# These settings make the vignette prettier knitr::opts_chunk$set(results="hold", collapse=FALSE, message=FALSE) #refreshPackage("GenomicDistributionsData") #devtools::build_vignettes("code/GenomicDistributionsData") #devtools::test("code/GenomicDistributionsData")
GenomicDistributionsData is the associated data package for GenomicDistributions. Using GenomicDistributionsData, we can generate information about chromosome sizes, Transcription Start Sites (TSS), gene models (exons, introns, etc.) for 4 different genome assemblies: hg19, hg38, mm9 and mm10. These datasets can then be used as input for the main functions in the GenomicDistributions Package. Additionally, GenomicDistributionsData generates open chromatin signal matrices used for calculating the tissue specificity of a set of genomic ranges (currently for hg19, hg38 and mm10).
In this vignette we'll go over the steps to access the hg38 data files using the ExperimentHub interface.

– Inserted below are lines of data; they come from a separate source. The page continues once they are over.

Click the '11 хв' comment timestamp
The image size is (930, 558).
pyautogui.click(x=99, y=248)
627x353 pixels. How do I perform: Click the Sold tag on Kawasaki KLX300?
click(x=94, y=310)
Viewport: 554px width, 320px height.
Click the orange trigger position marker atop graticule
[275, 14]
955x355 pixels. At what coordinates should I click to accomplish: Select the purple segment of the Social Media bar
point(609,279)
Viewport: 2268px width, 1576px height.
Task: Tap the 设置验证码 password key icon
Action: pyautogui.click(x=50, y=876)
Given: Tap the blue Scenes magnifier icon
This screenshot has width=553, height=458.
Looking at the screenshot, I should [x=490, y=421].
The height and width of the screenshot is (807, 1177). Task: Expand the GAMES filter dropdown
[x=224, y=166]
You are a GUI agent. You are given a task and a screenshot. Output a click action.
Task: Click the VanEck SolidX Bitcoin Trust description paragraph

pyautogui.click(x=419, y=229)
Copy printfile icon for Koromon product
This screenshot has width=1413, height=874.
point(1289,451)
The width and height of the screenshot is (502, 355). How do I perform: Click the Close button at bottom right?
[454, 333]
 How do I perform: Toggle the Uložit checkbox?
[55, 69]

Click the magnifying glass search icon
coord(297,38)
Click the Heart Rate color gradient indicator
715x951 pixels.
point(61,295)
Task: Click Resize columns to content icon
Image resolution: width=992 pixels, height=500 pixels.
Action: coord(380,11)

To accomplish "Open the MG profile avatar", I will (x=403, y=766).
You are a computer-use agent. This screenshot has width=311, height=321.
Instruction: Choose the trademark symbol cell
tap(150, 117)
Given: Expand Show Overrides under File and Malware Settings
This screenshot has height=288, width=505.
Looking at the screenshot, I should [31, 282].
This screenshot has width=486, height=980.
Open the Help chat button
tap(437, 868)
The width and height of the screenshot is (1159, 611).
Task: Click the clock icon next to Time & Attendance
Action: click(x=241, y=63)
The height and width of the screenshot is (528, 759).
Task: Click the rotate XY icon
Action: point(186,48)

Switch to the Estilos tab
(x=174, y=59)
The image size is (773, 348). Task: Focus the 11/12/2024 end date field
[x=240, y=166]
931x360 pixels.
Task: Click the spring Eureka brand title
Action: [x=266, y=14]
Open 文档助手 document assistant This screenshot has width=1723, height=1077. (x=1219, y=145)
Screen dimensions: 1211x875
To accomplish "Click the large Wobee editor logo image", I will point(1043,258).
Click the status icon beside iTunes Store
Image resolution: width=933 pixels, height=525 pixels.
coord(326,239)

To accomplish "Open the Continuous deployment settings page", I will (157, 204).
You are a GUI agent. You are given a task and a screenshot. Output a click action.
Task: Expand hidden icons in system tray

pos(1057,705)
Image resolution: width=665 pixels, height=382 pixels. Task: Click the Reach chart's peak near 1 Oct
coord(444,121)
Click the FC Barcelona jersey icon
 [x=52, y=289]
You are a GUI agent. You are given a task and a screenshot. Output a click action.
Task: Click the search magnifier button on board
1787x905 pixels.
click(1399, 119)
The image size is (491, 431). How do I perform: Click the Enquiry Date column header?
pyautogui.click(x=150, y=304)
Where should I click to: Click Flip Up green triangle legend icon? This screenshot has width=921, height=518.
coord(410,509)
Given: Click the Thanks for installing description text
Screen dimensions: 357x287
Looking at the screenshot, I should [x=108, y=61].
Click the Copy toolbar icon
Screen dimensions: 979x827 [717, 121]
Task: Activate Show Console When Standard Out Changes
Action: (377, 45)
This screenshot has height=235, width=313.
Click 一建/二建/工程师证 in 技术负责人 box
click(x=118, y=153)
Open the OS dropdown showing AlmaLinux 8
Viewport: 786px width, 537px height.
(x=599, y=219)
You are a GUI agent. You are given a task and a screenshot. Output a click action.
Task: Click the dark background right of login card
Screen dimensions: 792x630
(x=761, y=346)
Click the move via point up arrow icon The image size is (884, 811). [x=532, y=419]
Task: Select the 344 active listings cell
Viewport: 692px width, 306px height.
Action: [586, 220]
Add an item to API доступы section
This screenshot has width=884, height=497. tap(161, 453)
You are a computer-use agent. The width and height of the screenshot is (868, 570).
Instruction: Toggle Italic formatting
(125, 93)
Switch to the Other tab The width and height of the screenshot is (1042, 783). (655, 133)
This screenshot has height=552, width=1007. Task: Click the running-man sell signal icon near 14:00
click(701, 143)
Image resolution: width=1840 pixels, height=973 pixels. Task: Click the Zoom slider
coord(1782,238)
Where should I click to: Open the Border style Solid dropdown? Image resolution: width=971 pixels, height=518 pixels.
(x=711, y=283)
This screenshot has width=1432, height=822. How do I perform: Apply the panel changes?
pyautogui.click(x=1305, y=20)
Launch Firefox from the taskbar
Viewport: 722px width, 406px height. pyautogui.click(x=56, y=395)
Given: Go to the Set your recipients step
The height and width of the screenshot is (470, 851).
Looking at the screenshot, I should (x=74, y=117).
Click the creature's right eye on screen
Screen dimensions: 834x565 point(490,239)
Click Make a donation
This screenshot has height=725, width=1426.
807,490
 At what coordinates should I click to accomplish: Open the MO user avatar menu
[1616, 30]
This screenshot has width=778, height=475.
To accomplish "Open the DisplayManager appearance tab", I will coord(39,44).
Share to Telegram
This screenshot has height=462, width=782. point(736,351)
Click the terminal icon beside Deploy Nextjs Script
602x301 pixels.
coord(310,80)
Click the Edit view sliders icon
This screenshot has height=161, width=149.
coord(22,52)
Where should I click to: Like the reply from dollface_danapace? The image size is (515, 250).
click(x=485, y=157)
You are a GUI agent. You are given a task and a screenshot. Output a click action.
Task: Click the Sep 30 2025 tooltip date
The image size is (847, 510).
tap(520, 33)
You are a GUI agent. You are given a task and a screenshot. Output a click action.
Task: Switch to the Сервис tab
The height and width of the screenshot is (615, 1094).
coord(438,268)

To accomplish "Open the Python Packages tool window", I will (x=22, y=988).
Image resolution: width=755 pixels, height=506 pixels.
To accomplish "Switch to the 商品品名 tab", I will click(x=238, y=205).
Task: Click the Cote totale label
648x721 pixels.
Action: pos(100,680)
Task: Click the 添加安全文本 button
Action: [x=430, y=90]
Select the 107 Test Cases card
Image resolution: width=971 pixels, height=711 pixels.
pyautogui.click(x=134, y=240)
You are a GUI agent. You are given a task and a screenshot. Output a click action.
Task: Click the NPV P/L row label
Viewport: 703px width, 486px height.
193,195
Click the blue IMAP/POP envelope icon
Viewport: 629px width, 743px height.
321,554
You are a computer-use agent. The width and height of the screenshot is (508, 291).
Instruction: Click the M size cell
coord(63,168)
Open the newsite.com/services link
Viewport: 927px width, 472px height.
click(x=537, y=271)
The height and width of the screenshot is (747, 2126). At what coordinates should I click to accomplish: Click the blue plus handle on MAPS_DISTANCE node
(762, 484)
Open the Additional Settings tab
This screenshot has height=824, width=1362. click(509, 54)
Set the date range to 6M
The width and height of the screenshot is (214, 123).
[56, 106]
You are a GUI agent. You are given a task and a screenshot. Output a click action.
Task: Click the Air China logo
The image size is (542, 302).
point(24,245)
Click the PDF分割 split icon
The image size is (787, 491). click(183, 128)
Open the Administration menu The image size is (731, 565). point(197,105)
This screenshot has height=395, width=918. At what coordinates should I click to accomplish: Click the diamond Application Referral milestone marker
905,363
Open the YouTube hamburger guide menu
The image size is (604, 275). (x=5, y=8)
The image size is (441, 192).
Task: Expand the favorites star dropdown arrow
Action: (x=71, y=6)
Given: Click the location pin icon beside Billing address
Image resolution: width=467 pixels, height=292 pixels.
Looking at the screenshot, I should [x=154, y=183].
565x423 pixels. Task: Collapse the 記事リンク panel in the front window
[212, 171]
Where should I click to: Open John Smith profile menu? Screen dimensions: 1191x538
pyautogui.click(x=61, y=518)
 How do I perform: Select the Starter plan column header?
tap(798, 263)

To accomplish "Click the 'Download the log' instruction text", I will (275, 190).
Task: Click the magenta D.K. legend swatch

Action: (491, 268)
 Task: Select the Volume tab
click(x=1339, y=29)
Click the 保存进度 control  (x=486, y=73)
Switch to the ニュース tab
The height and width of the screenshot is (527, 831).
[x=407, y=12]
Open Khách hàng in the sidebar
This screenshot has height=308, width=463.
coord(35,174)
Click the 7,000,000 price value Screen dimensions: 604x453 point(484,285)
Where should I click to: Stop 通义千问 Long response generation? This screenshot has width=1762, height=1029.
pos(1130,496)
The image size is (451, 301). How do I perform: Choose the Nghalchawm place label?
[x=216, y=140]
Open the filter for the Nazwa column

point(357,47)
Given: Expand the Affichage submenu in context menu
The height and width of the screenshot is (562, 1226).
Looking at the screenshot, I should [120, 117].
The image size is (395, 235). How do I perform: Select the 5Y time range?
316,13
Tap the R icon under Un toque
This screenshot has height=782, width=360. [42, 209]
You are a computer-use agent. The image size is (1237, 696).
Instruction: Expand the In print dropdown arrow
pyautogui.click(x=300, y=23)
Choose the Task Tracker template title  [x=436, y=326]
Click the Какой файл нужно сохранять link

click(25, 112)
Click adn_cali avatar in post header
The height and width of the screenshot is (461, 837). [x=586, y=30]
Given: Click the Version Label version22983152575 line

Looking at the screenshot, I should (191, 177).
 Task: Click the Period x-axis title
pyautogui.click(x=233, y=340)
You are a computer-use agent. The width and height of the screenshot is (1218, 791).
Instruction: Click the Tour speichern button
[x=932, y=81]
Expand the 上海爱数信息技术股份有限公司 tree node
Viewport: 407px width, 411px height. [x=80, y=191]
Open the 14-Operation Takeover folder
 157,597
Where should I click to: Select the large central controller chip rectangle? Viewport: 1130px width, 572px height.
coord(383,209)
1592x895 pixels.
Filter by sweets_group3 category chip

Start by loading up GenomicDistributionsData and the ExperimentHub packages:
library(GenomicDistributionsData) library(ExperimentHub)
hub = ExperimentHub() query(hub, "GenomicDistributionsData")
For details on data sources and the functions used to build the data files, see ?GenomicDistributionsData
and the scripts:
inst/scripts/make-metadata.R
R/utils.R
R/build.R
Cromosome lengths are used as input for Chromosome distribution plots in GenomicDistributions. In order to get the chromosome lengths for the hg38 genome reference, we simply need to use the ExperimentHub identifier or pass the assembly string to the buildChromSizes() function:
# Retrieve the chrom sizes file c = hub[["EH3473"]] head(c)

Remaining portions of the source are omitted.